» **BRIEF**
Reproduce the graph input format description word for word, from beginning to end.

» **EXTRACT PROVIDED**

● ● ● ● ●

The first line starts with an integer that we’ll call numVertices that tells you the number of vertices in the
graph. The rest of that line gives pair of distinct numbers in the range 1 to numVertices, separated by a
space. These numbers are the vertices for an edge. There is a comma between numVertices and the first
edge, and a comma between edges. We’ll also put a space after each comma for readability. Here’s an
example that represents the undirected graph on Slide 12 of Lecture 8:
4, 1 3, 3 2, 3 4, 4 2
Note that the same graph could be represented by each of the following input lines:
4, 3 1, 3 2, 4 3, 4 2
4, 3 1, 3 2, 1 3, 4 3, 4 2, 4 3
even though the last graph has edge {1, 3} and edge {4, 3} appearing twice. (Edges {1, 3} and {3, 1} are
the same edge.)
The rest of the lines in the input file that correspond to graph operations on operands. Each line begins
with a keyword, which is followed by the operands. You should output the entire input line into the
output file as a separate line. That line should be followed by another line that just has the result of the
operation. If an input line does not follow one of the specified formats, the output on the second line
should just say ERROR, and processing of the input file should continue. For example, it’s an error if the
operation isn’t one of the legal operations (capitalization matters), or if the operation has the wrong
number of operands, or if an operand that’s supposed to be a vertex isn’t a number between 1 and
numVertices.

● ● ● ● ●

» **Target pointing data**

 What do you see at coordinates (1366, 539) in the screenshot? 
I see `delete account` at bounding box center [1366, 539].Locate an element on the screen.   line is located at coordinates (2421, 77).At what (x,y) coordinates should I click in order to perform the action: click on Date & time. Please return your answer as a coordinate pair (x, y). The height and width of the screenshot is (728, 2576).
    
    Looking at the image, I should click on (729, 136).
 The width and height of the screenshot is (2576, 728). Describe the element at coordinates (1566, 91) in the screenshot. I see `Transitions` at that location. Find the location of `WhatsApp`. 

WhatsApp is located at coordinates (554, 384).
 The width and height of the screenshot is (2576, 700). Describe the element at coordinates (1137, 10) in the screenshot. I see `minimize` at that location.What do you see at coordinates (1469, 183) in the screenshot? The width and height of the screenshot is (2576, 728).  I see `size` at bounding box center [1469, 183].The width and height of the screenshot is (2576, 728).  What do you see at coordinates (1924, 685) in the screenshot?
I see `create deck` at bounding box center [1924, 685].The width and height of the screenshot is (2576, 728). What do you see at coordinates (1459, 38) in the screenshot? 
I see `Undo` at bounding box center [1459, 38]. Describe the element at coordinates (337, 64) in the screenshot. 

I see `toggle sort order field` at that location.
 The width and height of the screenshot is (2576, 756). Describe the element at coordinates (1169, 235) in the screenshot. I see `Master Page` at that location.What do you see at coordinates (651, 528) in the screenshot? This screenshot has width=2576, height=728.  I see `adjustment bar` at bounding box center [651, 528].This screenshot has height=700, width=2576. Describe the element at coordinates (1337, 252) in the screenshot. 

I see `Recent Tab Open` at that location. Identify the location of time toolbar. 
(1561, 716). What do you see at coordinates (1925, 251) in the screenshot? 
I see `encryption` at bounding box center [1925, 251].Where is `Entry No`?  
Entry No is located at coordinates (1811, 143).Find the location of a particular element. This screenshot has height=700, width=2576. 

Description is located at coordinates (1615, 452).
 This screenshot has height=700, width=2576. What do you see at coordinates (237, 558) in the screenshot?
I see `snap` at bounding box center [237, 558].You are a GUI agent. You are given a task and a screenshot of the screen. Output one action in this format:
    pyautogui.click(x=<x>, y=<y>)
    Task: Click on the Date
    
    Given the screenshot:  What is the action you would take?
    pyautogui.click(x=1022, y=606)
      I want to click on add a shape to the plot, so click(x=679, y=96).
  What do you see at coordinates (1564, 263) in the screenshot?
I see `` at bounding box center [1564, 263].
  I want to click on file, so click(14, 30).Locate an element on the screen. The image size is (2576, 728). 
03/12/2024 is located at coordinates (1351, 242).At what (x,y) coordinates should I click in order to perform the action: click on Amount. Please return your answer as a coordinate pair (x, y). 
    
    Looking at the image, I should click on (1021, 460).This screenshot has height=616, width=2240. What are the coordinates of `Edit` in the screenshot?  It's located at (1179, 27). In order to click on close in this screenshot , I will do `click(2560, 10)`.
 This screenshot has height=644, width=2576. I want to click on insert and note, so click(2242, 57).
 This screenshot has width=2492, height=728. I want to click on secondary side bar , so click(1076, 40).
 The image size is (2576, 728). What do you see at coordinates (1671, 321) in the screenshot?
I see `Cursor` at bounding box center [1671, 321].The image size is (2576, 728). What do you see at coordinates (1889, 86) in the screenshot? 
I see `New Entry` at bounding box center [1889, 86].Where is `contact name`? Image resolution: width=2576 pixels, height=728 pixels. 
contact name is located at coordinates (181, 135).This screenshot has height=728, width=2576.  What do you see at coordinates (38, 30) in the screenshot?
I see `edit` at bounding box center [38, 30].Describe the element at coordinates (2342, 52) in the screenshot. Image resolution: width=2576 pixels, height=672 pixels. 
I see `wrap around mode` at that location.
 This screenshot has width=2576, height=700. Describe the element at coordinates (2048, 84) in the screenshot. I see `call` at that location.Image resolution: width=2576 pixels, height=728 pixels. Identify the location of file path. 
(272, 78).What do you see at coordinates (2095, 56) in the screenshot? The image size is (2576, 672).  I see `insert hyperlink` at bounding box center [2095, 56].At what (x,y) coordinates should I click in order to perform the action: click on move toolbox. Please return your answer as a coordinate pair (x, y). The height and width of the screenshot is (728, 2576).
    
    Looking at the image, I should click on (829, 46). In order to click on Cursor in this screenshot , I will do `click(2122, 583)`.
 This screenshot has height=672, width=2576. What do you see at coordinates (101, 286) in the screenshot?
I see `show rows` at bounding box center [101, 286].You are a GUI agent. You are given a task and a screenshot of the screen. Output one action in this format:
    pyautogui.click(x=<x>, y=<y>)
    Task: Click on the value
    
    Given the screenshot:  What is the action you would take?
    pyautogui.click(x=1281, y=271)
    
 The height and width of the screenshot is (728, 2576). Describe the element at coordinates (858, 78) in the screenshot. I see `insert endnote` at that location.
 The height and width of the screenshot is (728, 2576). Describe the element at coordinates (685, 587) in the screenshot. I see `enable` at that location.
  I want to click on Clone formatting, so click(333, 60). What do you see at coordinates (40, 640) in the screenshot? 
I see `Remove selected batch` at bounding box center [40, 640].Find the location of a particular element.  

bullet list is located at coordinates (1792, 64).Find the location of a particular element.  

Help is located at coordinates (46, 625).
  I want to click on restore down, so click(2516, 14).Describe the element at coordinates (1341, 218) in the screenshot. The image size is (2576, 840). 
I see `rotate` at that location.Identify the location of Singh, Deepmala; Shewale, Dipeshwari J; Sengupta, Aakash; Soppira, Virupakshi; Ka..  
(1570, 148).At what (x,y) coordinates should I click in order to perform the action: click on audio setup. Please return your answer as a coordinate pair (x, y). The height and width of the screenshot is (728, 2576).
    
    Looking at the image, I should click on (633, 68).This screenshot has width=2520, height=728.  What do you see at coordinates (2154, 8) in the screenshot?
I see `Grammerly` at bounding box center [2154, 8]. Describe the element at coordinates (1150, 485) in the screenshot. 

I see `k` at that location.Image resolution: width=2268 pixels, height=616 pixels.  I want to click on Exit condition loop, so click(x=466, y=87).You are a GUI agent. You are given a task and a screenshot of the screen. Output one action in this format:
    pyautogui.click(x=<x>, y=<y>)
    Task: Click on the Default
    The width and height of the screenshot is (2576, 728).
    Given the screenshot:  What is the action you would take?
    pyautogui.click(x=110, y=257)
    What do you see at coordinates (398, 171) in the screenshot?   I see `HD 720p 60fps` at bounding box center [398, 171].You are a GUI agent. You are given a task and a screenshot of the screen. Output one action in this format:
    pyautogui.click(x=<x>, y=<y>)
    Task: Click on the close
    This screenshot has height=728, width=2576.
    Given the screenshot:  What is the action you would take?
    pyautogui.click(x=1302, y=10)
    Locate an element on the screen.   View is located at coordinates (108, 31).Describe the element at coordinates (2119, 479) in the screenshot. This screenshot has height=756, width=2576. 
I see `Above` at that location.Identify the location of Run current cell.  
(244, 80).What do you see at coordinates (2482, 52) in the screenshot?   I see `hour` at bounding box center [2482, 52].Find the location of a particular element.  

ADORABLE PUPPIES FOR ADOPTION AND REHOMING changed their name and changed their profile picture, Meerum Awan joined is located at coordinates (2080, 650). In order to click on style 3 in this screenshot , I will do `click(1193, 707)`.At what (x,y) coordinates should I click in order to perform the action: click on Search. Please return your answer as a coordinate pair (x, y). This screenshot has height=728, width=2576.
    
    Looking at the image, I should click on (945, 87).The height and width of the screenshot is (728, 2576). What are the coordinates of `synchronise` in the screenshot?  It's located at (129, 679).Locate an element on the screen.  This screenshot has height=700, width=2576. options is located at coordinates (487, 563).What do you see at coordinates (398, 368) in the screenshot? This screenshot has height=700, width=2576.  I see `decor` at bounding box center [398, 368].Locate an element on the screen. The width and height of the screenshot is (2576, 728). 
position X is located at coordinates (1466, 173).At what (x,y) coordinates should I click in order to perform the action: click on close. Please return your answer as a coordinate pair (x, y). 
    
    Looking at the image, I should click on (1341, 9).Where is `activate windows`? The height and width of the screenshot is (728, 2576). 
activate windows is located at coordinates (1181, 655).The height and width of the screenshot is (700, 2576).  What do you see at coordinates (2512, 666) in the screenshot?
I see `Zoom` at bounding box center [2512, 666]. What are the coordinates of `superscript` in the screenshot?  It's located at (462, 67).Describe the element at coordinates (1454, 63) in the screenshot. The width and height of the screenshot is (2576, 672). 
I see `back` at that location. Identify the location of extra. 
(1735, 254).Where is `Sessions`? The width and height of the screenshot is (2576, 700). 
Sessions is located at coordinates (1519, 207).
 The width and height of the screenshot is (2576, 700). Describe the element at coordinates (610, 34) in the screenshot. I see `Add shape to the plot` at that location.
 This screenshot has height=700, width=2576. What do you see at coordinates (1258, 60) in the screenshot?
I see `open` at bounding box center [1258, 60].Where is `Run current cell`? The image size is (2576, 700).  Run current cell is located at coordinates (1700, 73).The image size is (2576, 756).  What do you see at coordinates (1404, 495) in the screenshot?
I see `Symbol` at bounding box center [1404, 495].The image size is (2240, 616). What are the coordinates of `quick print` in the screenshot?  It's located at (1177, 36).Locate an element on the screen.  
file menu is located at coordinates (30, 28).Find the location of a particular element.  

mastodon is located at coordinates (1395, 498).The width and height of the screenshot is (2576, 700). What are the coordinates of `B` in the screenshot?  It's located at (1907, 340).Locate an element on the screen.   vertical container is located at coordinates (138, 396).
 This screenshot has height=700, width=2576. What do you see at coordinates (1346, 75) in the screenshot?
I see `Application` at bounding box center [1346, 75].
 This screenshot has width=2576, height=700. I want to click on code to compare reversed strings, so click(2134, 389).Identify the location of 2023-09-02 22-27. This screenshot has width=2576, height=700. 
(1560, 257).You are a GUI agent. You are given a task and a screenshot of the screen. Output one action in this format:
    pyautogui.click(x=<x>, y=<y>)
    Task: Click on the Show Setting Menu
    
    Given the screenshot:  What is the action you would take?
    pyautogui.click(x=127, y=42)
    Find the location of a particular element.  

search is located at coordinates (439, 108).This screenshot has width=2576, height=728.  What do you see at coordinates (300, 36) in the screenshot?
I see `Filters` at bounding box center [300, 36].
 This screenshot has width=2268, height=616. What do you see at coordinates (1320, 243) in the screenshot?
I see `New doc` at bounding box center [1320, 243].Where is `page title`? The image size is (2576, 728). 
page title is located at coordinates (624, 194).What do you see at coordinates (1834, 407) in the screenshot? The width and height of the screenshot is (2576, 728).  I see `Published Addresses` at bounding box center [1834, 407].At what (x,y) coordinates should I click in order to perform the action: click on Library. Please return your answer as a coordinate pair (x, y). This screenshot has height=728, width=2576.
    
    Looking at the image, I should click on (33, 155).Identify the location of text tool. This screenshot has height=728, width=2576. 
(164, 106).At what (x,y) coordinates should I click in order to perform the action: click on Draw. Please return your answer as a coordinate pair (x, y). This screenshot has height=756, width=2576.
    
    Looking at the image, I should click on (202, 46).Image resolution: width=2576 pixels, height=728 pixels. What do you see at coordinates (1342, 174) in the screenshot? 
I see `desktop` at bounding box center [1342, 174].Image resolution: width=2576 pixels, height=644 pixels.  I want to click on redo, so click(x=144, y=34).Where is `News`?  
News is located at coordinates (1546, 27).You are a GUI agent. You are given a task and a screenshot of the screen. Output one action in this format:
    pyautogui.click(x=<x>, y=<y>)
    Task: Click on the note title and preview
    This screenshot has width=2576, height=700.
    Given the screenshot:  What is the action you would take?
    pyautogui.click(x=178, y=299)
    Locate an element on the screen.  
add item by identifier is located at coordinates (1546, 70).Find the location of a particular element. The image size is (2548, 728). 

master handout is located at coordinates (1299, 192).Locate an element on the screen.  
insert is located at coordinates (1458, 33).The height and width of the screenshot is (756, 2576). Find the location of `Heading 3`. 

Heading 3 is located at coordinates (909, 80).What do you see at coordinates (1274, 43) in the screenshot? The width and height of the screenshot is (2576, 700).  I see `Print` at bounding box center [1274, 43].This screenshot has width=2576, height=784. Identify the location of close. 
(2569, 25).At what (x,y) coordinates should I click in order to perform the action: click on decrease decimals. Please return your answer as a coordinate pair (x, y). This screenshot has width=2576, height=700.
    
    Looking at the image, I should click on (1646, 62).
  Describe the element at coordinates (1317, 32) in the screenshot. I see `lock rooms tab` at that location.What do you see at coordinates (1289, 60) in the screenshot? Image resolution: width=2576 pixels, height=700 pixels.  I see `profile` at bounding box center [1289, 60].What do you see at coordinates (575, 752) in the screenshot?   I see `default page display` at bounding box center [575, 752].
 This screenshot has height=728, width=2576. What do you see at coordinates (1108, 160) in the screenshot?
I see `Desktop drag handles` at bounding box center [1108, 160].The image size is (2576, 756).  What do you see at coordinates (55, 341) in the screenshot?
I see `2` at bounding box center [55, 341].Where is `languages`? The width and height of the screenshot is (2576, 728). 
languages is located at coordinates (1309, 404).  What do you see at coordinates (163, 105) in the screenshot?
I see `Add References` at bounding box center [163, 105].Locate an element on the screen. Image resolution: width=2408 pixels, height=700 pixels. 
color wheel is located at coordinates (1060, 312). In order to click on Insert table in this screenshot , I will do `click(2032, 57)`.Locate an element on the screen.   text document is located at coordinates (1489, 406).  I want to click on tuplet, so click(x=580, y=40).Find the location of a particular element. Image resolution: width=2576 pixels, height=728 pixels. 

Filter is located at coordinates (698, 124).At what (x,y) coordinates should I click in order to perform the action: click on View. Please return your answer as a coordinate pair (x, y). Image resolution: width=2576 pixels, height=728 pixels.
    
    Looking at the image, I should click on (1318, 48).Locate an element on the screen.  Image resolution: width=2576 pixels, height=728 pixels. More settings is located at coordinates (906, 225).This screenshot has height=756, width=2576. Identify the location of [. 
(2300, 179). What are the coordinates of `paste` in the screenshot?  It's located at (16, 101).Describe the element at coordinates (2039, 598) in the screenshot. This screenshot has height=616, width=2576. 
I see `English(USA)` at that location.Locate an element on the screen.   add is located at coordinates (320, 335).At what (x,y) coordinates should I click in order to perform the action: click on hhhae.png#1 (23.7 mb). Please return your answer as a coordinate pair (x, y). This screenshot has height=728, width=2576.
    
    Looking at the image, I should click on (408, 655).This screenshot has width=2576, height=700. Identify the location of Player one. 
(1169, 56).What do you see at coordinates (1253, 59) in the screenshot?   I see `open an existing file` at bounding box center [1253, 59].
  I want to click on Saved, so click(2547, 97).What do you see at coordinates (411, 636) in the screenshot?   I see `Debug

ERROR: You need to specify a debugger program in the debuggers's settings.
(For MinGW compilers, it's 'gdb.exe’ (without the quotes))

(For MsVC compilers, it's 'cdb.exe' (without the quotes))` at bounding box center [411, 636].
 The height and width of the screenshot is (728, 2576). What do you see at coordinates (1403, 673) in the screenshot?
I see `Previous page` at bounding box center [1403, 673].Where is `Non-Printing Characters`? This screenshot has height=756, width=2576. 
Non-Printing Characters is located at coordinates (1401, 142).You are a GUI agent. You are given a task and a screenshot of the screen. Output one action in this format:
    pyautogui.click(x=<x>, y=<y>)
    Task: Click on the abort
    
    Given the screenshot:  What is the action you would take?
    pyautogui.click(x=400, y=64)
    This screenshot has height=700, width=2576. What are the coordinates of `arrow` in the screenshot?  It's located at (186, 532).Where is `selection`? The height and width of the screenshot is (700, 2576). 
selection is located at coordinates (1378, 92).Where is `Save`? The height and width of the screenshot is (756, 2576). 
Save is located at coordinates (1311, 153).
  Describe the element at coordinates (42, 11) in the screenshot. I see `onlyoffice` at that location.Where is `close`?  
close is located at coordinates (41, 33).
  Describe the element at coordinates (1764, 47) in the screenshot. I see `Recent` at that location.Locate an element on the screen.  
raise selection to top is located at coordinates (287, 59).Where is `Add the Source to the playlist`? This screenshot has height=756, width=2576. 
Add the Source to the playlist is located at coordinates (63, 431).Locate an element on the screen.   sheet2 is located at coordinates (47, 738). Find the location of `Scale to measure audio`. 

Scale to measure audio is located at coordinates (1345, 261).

● ● ● ● ●

» **RESPONSE BELOW**
The first line starts with an integer that we’ll call numVertices that tells you the number of vertices in the
graph. The rest of that line gives pair of distinct numbers in the range 1 to numVertices, separated by a
space. These numbers are the vertices for an edge. There is a comma between numVertices and the first
edge, and a comma between edges. We’ll also put a space after each comma for readability. Here’s an
example that represents the undirected graph on Slide 12 of Lecture 8:
4, 1 3, 3 2, 3 4, 4 2
Note that the same graph could be represented by each of the following input lines:
4, 3 1, 3 2, 4 3, 4 2
4, 3 1, 3 2, 1 3, 4 3, 4 2, 4 3
even though the last graph has edge {1, 3} and edge {4, 3} appearing twice. (Edges {1, 3} and {3, 1} are
the same edge.)
The rest of the lines in the input file that correspond to graph operations on operands. Each line begins
with a keyword, which is followed by the operands. You should output the entire input line into the
output file as a separate line. That line should be followed by another line that just has the result of the
operation. If an input line does not follow one of the specified formats, the output on the second line
should just say ERROR, and processing of the input file should continue. For example, it’s an error if the
operation isn’t one of the legal operations (capitalization matters), or if the operation has the wrong
number of operands, or if an operand that’s supposed to be a vertex isn’t a number between 1 and
numVertices.